= Raúl Guglielminetti =

Argentine intelligence officer and convicted criminal (1941–2026)

Raúl Antonio Guglielminetti (November 2, 1941 – January 21, 2026) was an Argentine intelligence officer and convicted criminal.

== Life and career ==
Guglielminetti was born in Buenos Aires on November 2, 1941. During the 1960s he was incorporated as a civilian agent into the Army Intelligence Service, without having passed through any military institution, where he used the alias of Ángel Rogelio Guastavino and called himself "Major".
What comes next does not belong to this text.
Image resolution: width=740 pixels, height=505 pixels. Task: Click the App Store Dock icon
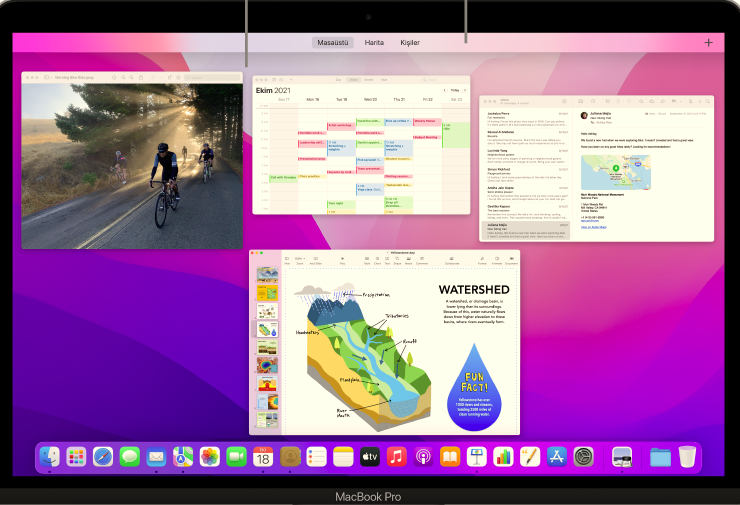(558, 457)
As a cover for his tasks as a spy he had a professional card from the publication Sur and worked at LU5, a radio station with a large audience in Neuquén, as a sports journalist. When Héctor José Cámpora became president in March 1973, leftist Peronist groups took over the radio and fired him.
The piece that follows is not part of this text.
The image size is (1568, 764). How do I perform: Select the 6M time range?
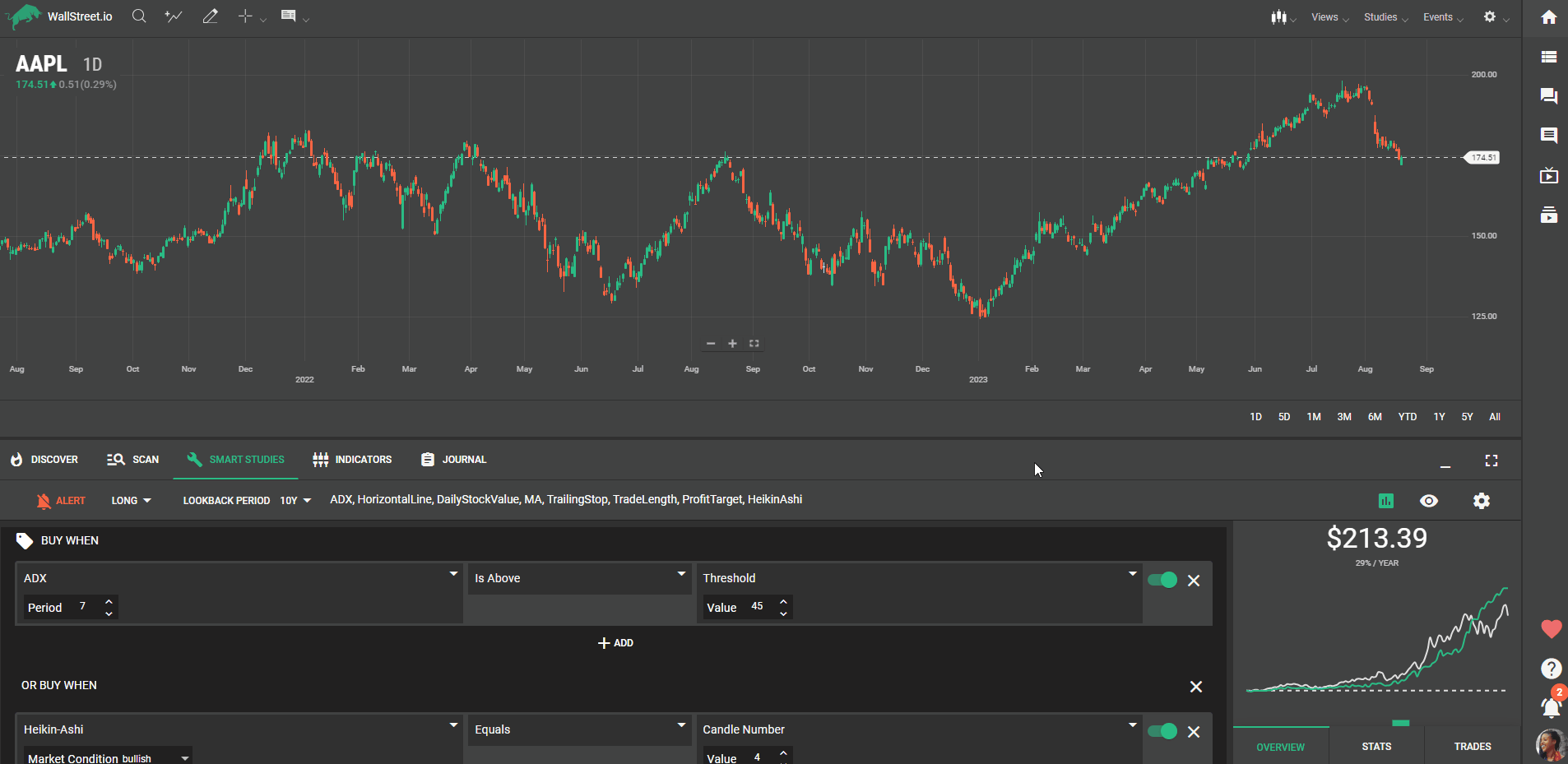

On March 25, 1975, when he was hired by the National University of Comahue. During the Argentine military dictatorship (1976–1983) he belonged to the Task Force that was based in the clandestine detention center known as Automotores Orletti, related to operations of the Condor Plan, under the command of Aníbal Gordon. On the day of the coup, March 24, 1976, Guglielminetti arrested teacher Orlando Balbo, who was deaf due to the torture inflicted.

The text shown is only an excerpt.